Second, experts typically share a common information basis, so presenting views that run counter to what other experts say, may label the expert as an eccentric, whose views cannot be trusted. This leads to expert flocking: an expert does not want to present a view that is far from what his or her colleagues say. An example (pointed out by Nico Keilman) is Henshels (1982, p. 71) assessment of the U.S. population forecasts of the 1930s and 1940s. The forecasts came too high because according to Henshel the experts talked too much to each other. Therefore, a consideration of the range of expert opinions may not give a reasonable estimate of the uncertainty of expert judgment.

Economic forecasting provides continuing evidence of both phenomena. First, one only has to think of stock market analysts making erroneous predictions with great confidence on prime time TV, week after week. Second, one can think of think-tanks making forecasts of the GDP. Often (as in the case of Finland in 2001), all tend to err on the same side.

Of course, an expert can also learn to exaggerate uncertainty, should it become professionally acceptable. However, although exaggeration is less serious than the underestimation of uncertainty, it is not harmless either, since it may discredit more reasonable views.

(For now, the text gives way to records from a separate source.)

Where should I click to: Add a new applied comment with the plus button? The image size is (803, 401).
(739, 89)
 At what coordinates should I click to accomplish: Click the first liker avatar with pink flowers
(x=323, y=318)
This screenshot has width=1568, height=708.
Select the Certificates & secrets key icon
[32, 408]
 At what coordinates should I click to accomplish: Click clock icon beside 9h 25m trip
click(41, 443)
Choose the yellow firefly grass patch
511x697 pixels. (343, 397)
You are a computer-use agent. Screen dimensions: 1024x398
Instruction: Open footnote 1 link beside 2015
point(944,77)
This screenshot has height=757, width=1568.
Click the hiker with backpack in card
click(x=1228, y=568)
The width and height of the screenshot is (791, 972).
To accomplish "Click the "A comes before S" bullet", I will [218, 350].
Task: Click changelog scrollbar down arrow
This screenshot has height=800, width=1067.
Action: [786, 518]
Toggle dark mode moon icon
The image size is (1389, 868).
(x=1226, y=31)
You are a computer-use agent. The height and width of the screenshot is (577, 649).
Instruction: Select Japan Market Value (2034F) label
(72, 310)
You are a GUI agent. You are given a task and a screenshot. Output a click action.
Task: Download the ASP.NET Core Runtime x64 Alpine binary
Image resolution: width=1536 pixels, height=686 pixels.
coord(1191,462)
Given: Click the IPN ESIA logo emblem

A third, and much more practical problem in the elicitation of probabilities from experts stems from the issues discussed in Sect. 10.7. It is difficult, even for a trained person, to express one’s views with the mathematical precision that is needed. One approach that is commonly used is to translate probabilities into betting language. (These concepts are commonly used in the Anglo-Saxon world, but less so in the Nordic countries, for example.) If a player thinks that the probability is at least p that a certain event A happens, then it would be rational to accept a p: (1−p) bet that A happens. (I.e., if A does not happen, the player must pay p, but if it does happen, he or she will receive 1−p. If the player thinks the true probability of A occurring is ρ ≥ p, then the expected outcome of the game is ρ(1–p) – (1–ρ)p = ρ – p ≥ 0.)

This approach has two problems, when applied in the elicitation of probabilities from experts. First, it is sometimes difficult to convince the experts to take the notion of a gamble seriously when they know that the “game” does not really take place. Even if the experts are given actual money with which to gamble, the amount may have an effect on the outcome. The second problem, in its standard form, the gambling argument assumes that the players are risk neutral. This may only be approximately true if the sums involved are small. If the sums are large, people tend to be more risk adverse (Arrow 1971). Moreover, experimental evidence suggests (e.g., Kahneman et al. 1982) that people frequently violate the principle of maximizing expected utility.

The betting approach has been used in Finland to elicit expert views on migration (Alho 1998). In an effort to anchor the elicitation on something empirical, a preliminary time series model was estimated, and the experts were asked about the probability content of the model based prediction intervals for future migration. Experts had previously emphasized the essential unpredictability of migration, but seeing the intervals they felt that future migration is not as uncertain as indicated. The intervals were then narrowed down using the betting argument. In this case the use of an empirical bench mark may have lead to a higher level of uncertainty than would otherwise have been obtained.